司馬牛未盡明白,所以再問。孔子再為解釋:「內省不疚,夫何憂何懼」。內省是省察自己。一個人自省沒有對不起任何人的事情,一切無負於人,自心沒有愧疚,何有憂懼,這就是君子。
桓魋謀反,必然不聽司馬牛的諫止,以致司馬牛在無可奈何中陷於兩難之境,既不能阻止其兄弒君篡位,又不能大義滅親,所以憂懼不釋。在孔子看來,這個難題確是不好解決,但憂懼無濟於事,反而有害於己,所以教他不憂不懼,而不憂不懼來自內省不疚,只要司馬牛不參與桓魅弒君之謀,也不到宋君那裏告發,內省對於他的哥哥以及宋君,皆無愧疚,不失為兩全的辦法。
論 文
○司馬牛憂曰,人皆有兄弟,我獨無。子夏曰,商聞之矣,死生有命,富貴在天。君子敬而無失,與人恭而有禮。四海之內,皆兄弟也。
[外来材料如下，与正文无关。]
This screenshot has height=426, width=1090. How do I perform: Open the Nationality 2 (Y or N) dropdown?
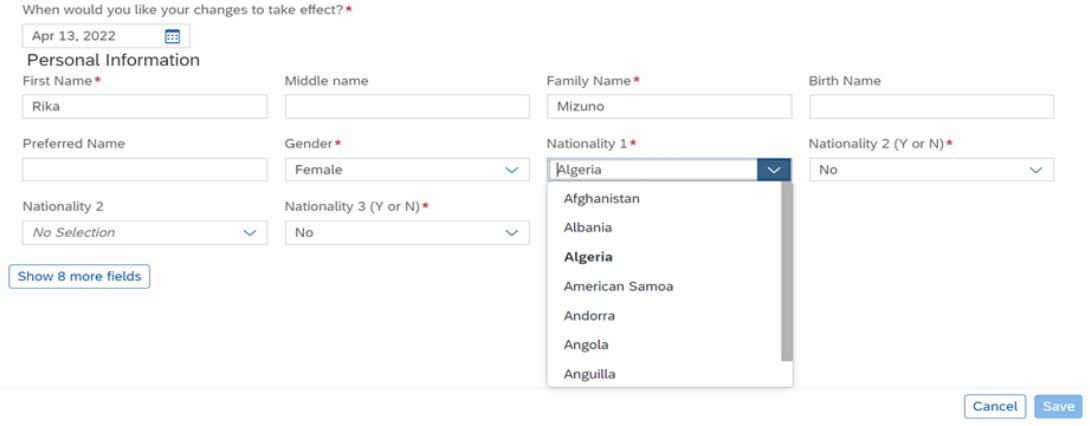932,170
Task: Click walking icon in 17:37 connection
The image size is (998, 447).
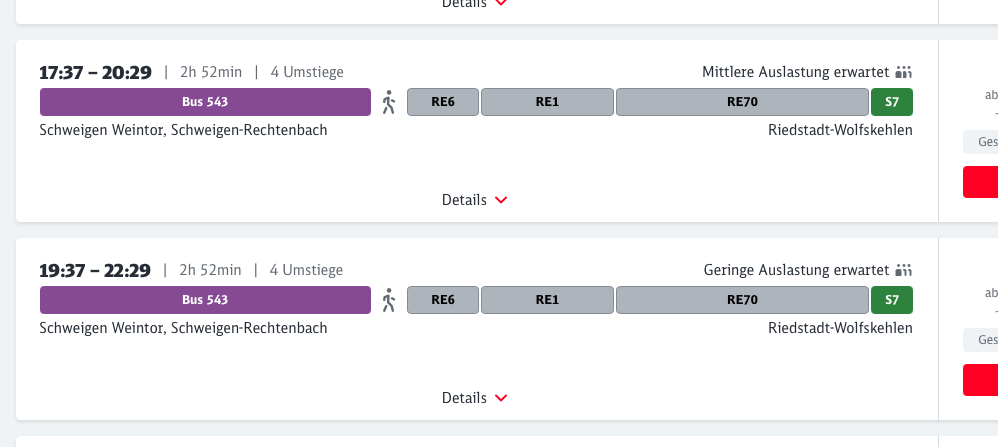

君子何患乎無兄弟也。
講 要
司馬牛以無兄弟而憂,據鄭康成注,牛兄桓魋行惡,死亡無日,所以說獨無兄弟。
牛的家族在宋國,有封地,其兄桓魋很得宋景公的寵遇,然而桓魋不但不圖報恩,反而恃寵謀害景公,魋的其他弟弟,如子頎、子車,都幫助謀反。後來叛亂失敗,桓魋逃到衛國,轉奔齊國。司馬牛雖未與謀,但因兄弟們犯了滅族之罪,也不得不逃亡。他逃到齊吳等國,最後死在魯國的郭門外。此事在左傳哀公十四年,有詳細記載。
司馬牛與子夏這一次談話,古注或說在桓魋作亂之前,或說在亂後逃出時,今據子夏對其勸解的語氣研判,當在事變之前。
司馬牛向子夏傾訴,別人的兄弟都好,只有他的兄弟不好,所以說「我獨無」。子夏便以所聞的哲言為司馬牛解憂。大意是提示他,桓魋的事情,不必憂愁,因為死生有命。至於他自己,如不回宋國,也不必憂慮衣食問題,因為富貴在天。雖然命與天似非人力所能改,但如君子心存敬慎而無過失,與人相處恭而有禮,則死生富貴也可以轉變,所以四海之內,到處有親如兄弟之人。子夏說罷所聞之言,最後結一句,君子不患沒有兄弟,以解其憂。子夏只能拿這些話供司馬牛參考,司馬牛回宋與否,則由他自己決定。